On Tuesday, thousands of public-sector employees staged a walkout to protest for better pay and improved working conditions. This latest wave came as rumors swirled that Boeing workers might soon strike for up to 50 days—a move that would cost the Washington institution upwards of three billion dollars. Yesterday, 96% of its 30,000 unionized employees rejected Boeing’s contract proposal, all but assuring a stoppage. Washington is no stranger to active, vociferous labor movements but this latest spate comes in a period of unparalleled (at least in peacetime) government overspending, offering state officials far less fiscal room to maneuver. Part of the blame rests on many decades of overpromising (and then overdelivering) on pensions and entitlement programs—stretching back several gubernatorial administrations. But another part is of far more recent vintage—specifically, Governor Inslee’s expensive (yet largely unsuccessful) decade-plus “environmental” crusade.
Weeks before the most recent legislative session commenced, Inslee proposed an additional nearly one billion in “climate-action” spending on top of the two billion already budgeted for such efforts. Foregoing this, Inslee’s administration easily could have addressed many if not most of the grievances prompting state workers to walk out on Tuesday. It also does not help that a huge chunk of climate-action dollars come straight out of the pockets of commuters, who pay the price at the pump for Inslee’s oppressive carbon-allowance program (the rates for which for some strange reason are slated to peg to those in California and Quebec). Meanwhile, the state is not even tracking resultant carbon reductions.
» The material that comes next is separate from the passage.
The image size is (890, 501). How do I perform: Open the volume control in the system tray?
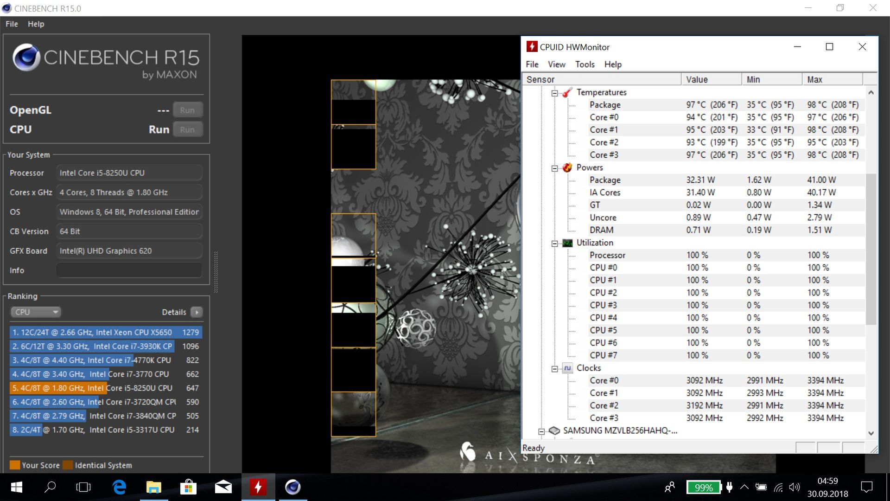(x=795, y=487)
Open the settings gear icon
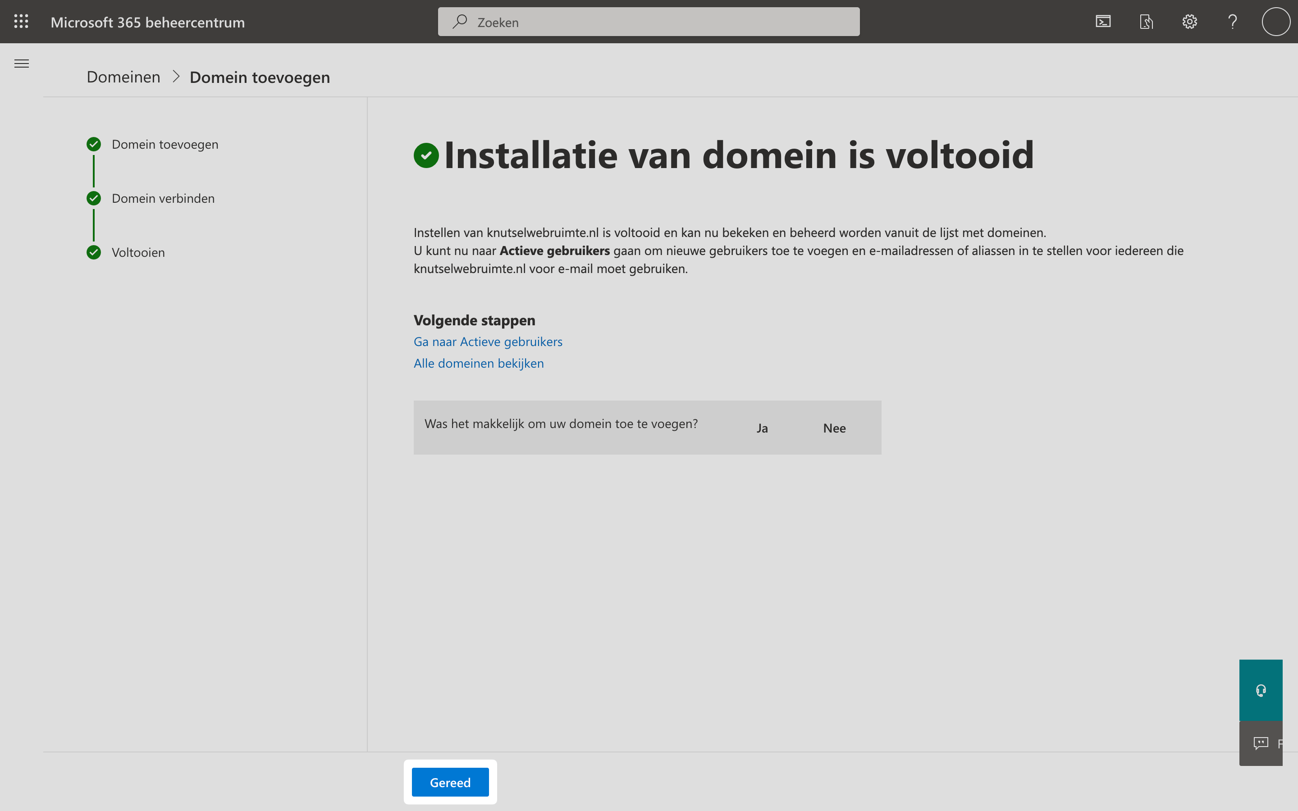 (1190, 21)
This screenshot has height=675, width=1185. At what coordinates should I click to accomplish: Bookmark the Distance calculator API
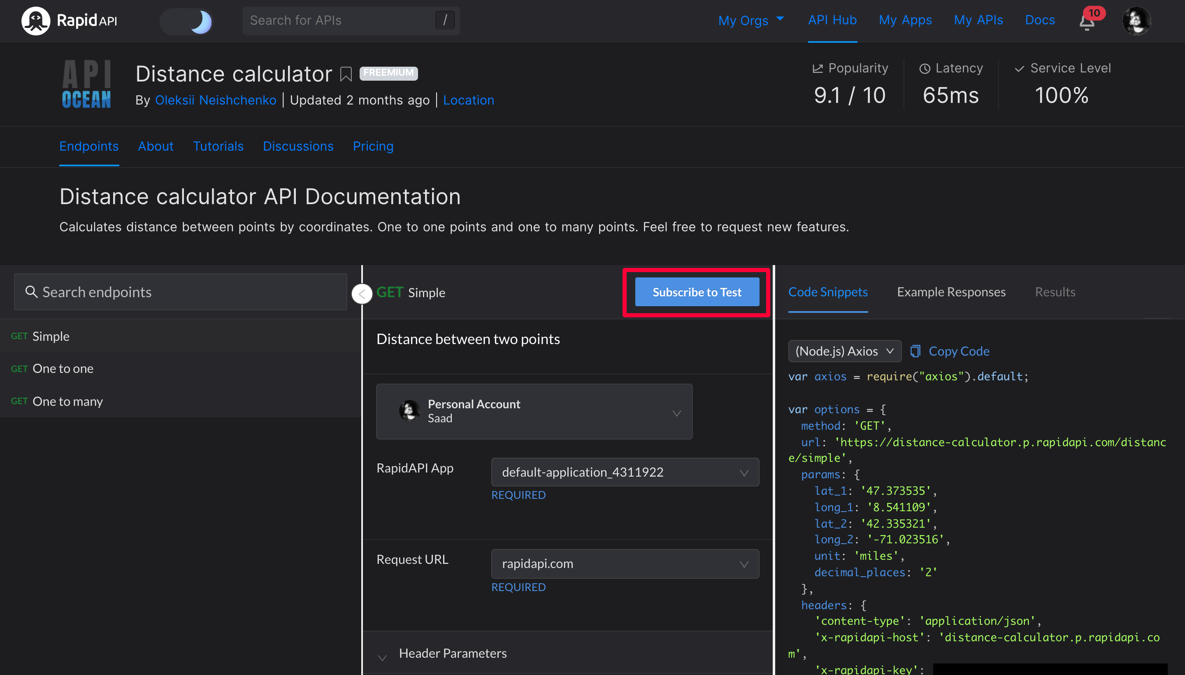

It is not a one-to-one correlation, of course. Reduced spending on pie-in-the-sky climate “actions” that really just end up costing consumers would not, inevitably, redound to the pecuniary benefit of state employees. But taking all of Inslee’s decades-plus of pet projects, and a systemic pattern of misspending clearly emerges. And these, in aggregate, have a tremendous fiscal impact—more than enough to greatly narrow the runway state officials have to respond to public-sector work stoppages and other labor disruptions. Lowlights include $143 million to find homes for 126 homeless persons, barriers to protect salmon preserves from traffic, requiring “another 3.5 to four billion dollars to meet its deadline by the end of the decade,” and half a billion (with a b) to make minor renovations to 47 public rest stops. The net result? By 2022, the longtime governor placed last on the Cato Institute’s state-by-state budgetary scorecard, with an ever-more-bloated state government that chronically promises much and delivers little (especially in comparison to the amount of money it throws at real and imagined problems).
Events this week demonstrate that the government’s own employees are suffering as a consequence of Inslee’s misplaced spending sprees. As an aside, it certainly does not help the budgetary process that contract negotiations of this sort are almost always conducted under an air of secrecy that makes it far more difficult for the voting public to determine who to hold accountable at the ballot box.